Folha de São Paulo (15/11/2015)

Como os interesses das mineradoras se impõem aos das comunidades





As mineradoras estão entre os maiores doadores da última campanha eleitoral. Na lista dos cinco maiores setores que contribuíram para a eleição de deputados, elas ocupam o quarto lugar, perdendo apenas para alimentação, bancos e construção. Juntas, doaram R$ 32,7 milhões para os 15 partidos cujos candidatos disputaram uma vaga na Câmara, principalmente por Minas Gerais, Pará e Bahia, maiores estados mineradores do Brasil.

Somente a Vale, que tem participação na Samarco, responsável pela tragédia de Mariana, doou R$ 22,6 milhões (o que faz dela a nona maior doadora da campanha eleitoral de 2014). O levantamento foi feito pelo Comitê Nacional em Defesa dos Territórios Frente à Mineração, organização que reúne mais de 100 entidades, e que, desde as eleições de 2012, monitora os financiamentos das mineradoras em todo o país.


O partido que mais arrecadou foi o PMDB, que recebeu R$ 13,8 milhões, seguido pelo PSB (R$ 5,7 milhões), PT (R$ 4,3milhões), PSDB (R$ 3,6 milhões) e PP (R$ 1,7 milhão), praticamente as maiores bancadas da Câmara dos Deputados. Para Alessandra Cardoso, uma das coordenadoras do Instituto Nacional de Estudos Socioeconômicos (Inesc), entidade que faz parte do comitê, esse financiamento das mineradoras impede que o Congresso Nacional legisle de “forma isenta, com foco no interesse do público, em relação à mineração”. “Espero que esse acidente terrível em Mariana, que causou a morte de diversas pessoas e matou o Rio Doce, uma tragédia socioambiental sem preço e sem precedentes no Brasil, mude a visão do Parlamento sobre a legislação que envolve o setor de mineração”, afirma.
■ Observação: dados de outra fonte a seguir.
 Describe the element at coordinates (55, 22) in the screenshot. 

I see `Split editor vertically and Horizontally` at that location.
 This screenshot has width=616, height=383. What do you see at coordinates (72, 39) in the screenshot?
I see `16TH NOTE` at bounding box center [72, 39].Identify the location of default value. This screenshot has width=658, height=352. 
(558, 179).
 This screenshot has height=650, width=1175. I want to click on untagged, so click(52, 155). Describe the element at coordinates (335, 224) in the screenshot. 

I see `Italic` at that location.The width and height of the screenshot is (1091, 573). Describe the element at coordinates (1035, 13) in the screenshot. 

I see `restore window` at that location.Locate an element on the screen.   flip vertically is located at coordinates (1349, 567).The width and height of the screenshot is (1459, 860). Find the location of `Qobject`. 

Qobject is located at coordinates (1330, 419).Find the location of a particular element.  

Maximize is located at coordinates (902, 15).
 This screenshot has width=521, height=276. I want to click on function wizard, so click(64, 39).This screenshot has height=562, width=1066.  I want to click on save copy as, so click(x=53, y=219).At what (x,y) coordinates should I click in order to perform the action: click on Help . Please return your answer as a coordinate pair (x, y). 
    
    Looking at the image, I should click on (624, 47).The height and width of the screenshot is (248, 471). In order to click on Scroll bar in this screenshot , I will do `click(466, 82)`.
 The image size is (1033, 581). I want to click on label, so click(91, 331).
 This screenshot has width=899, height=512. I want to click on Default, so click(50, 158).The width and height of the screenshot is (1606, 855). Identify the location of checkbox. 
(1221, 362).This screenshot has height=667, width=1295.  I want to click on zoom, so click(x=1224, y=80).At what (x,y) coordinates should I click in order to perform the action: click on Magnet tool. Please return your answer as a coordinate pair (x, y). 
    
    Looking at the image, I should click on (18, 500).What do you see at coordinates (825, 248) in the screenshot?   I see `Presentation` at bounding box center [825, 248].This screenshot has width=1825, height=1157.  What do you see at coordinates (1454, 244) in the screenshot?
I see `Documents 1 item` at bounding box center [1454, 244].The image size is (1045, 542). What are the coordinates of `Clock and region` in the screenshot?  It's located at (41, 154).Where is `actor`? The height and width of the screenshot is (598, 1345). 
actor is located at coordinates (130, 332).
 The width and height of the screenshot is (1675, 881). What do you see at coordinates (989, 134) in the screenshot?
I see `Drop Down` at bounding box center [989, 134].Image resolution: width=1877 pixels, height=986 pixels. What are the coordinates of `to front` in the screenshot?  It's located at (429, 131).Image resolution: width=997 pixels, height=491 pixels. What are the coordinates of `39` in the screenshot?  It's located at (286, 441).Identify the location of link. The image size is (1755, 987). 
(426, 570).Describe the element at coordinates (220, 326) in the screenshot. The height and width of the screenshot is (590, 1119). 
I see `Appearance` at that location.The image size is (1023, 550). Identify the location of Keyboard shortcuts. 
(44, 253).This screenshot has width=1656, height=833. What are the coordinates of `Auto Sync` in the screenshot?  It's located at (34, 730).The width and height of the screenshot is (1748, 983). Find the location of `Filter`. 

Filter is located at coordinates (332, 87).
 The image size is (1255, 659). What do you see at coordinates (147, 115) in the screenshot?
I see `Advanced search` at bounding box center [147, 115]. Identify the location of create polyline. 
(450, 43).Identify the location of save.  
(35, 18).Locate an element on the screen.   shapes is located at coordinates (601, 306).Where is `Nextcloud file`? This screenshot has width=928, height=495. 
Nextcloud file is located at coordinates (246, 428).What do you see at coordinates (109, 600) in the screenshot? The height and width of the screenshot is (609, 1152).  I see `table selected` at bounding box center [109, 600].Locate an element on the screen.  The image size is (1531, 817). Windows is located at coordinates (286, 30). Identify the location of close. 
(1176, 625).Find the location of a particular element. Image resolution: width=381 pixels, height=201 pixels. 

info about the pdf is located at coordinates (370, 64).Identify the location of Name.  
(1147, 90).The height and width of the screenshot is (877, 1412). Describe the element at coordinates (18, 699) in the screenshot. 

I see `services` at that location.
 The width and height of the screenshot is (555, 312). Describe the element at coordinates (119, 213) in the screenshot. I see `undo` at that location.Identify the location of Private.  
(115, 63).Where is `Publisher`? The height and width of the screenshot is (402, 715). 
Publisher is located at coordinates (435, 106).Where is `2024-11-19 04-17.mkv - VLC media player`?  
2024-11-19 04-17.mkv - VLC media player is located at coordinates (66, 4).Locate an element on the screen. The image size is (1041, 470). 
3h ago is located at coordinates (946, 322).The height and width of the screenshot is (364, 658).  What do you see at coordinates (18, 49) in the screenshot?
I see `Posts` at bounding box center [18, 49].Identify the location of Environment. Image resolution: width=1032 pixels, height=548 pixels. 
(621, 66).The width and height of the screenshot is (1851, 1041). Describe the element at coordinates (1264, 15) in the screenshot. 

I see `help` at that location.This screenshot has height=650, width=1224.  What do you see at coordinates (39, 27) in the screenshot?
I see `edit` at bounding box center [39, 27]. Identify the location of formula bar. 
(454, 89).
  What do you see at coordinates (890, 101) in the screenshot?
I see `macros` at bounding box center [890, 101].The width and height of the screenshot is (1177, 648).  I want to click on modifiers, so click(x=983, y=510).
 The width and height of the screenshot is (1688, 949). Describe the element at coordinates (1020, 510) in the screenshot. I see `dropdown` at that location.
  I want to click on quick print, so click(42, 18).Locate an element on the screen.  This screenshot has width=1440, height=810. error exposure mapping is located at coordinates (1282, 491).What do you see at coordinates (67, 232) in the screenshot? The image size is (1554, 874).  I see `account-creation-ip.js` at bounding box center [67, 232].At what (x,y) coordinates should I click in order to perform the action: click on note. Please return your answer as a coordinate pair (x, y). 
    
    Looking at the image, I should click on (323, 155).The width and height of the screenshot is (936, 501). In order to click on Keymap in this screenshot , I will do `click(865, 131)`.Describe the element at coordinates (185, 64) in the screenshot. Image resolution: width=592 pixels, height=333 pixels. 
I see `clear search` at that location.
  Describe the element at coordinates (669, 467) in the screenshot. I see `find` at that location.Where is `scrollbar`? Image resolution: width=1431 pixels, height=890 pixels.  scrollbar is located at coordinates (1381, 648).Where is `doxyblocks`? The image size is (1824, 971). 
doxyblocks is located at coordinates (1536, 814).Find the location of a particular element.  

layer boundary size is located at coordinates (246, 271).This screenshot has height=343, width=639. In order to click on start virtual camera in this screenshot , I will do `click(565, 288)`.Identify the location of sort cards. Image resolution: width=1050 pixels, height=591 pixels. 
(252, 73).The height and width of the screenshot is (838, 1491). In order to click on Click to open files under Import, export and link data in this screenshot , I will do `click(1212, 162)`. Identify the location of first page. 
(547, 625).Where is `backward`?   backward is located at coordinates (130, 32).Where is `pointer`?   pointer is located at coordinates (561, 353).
Há tempos, o comitê vem lutando para que deputados financiados pela mineração sejam afastados da comissão que discute na Câmara o novo Código da Mineração, cuja legislação atual é de 1967. De acordo com o estudo do comitê, dos 27 deputados que compõem essa comissão, apenas sete não receberam financiamento eleitoral do setor de mineração. O relator do código, deputado federal Leonardo Quintão (PMDB), teve 42% de sua campanha em 2014 bancada por empresas ligadas à mineração. A maioria desse montante, veio de doações indiretas repassadas pelos diretórios estadual e nacional do seu partido. Ano passado, ele recebeu R$ 2 milhões em financiamento desse setor, contra R$ 400 mil, em 2010, quando o novo Código da Mineração ainda não estava em tramitação.

O presidente e o vice da comissão que debate o novo código, Gabriel Guimarães (PT-MG) e Marcos Montes (PSD-MG) também receberam doações. Do total arrecadado (R$ 2,4 milhões) por Gabriel Guimarães em 2014, cerca de 20% foi doado por empresas ligadas à mineração. Na campanha anterior, esse montante era de cerca de 5%. Mesmo caso de Montes, que arrecadou cerca de R$ 3,1 milhões, sendo que 20% veio de mineradoras. Na campanha anterior, esse percentual era de 5%.

Um dos integrantes dessa comissão, o deputado federal Guilherme Mussi (PP-SP), teve sua campanha praticamente bancada pela mineração. Do total arrecadado por ele, cerca de 77% foi proveniente de empresas ligadas à mineração. Uma única mineradora, a Indústria Brasileira de Artigos Refratários, localizada no interior de São Paulo, foi responsável diretamente por cerca de 72% do total arrecadado pelo então candidato, cuja campanha custou cerca de R$ 4 milhões. A reportagem não conseguiu contato com os deputados da comissão.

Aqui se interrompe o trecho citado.